HBase預分區實戰篇


              HBase預分區實戰篇

                                 作者:尹正傑

版權聲明:原創作品,謝絕轉載!否則將追究法律責任。

 

 

 

一.HBase預分區概述

  每一個region維護着startRow與endRowKey,如果加入的數據符合某個region維護的rowKey范圍,則該數據交給這個region維護。那么依照這個原則,我們可以將數據所要投放的分區提前大致的規划好,以提高HBase性能。

  預分區是否可以基於時間戳作為ROWKEY?
    不推薦基於時間戳來作為ROWKEY,其原因很簡單,很容易出現數據傾斜。隨着數據量的增大,Region也會被切分,而基於時間戳切分的Region有一個明顯特點,前面的Region的數據固定,后面的Region數量不斷有數據寫入導致數據傾斜現象,從而頻繁發生Region的切分。

  如何規划預分區?
    這需要您對數據的總量有一個判斷,舉個例子,目前HBase有50億條數據,每條數據平均大小是10k,那么數據總量大小為5000000000*10k/1024/1024=47683G(約47T).我們假設每個Region可以存儲100G的數據,那么要存儲到現有數據只需要477個Region足以。
    但是這個Region數量僅能存儲現有數據,實際情況我們需要預估公司未來5-10年的數量量的增長,比如每年增長10億條數據,按5年來做預估,那么5年后的數據會增加50億條數據,因此預估5年后總數居大小為10000000000*10k/1024/1024=95367(約95T)。
    綜上所述,按照每個Region存儲100G的數據,最少需要954個Region,接下來我們就得考慮如何將數據盡量平均的存儲在這954個Region中,而不是將數據放在某一個Region中導致數據傾斜的情況發生。

» **任务**:
根据这篇HBase预分区文章回答:
1. 文中假设每个Region可以存储多少数据?
2. 文中说基于时间戳作为ROWKEY很容易出现什么问题?
3. 按5年后的预估数据量计算,最少需要多少个Region?
这些记录与此处无关。

» **记录数据**:
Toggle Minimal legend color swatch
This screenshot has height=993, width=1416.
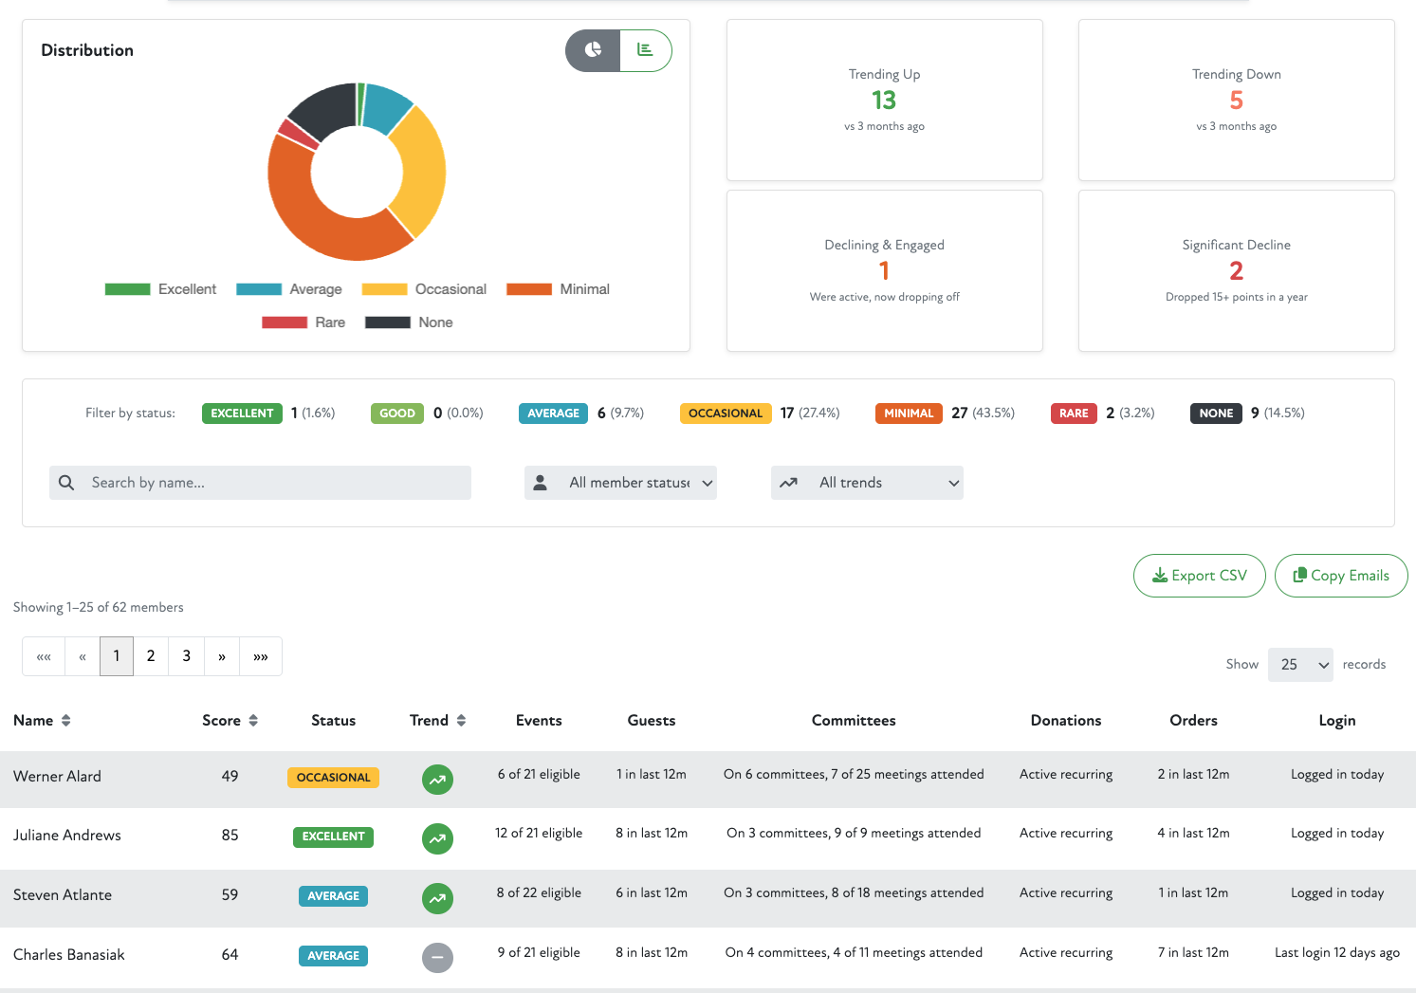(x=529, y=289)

==

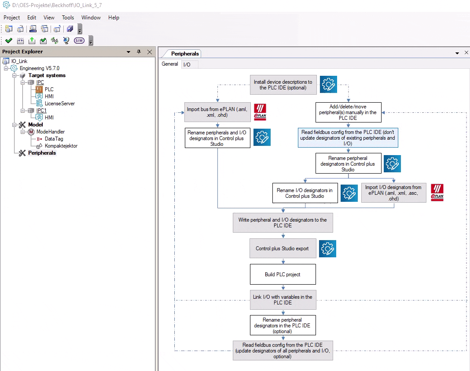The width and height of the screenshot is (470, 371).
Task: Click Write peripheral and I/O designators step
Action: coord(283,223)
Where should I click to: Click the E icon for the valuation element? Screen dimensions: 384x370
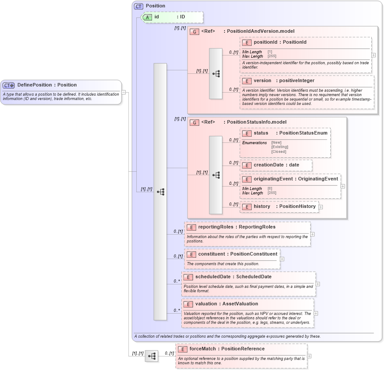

» **任务答案**:
1. 100G。
2. 很容易出现数据倾斜。
3. 954个。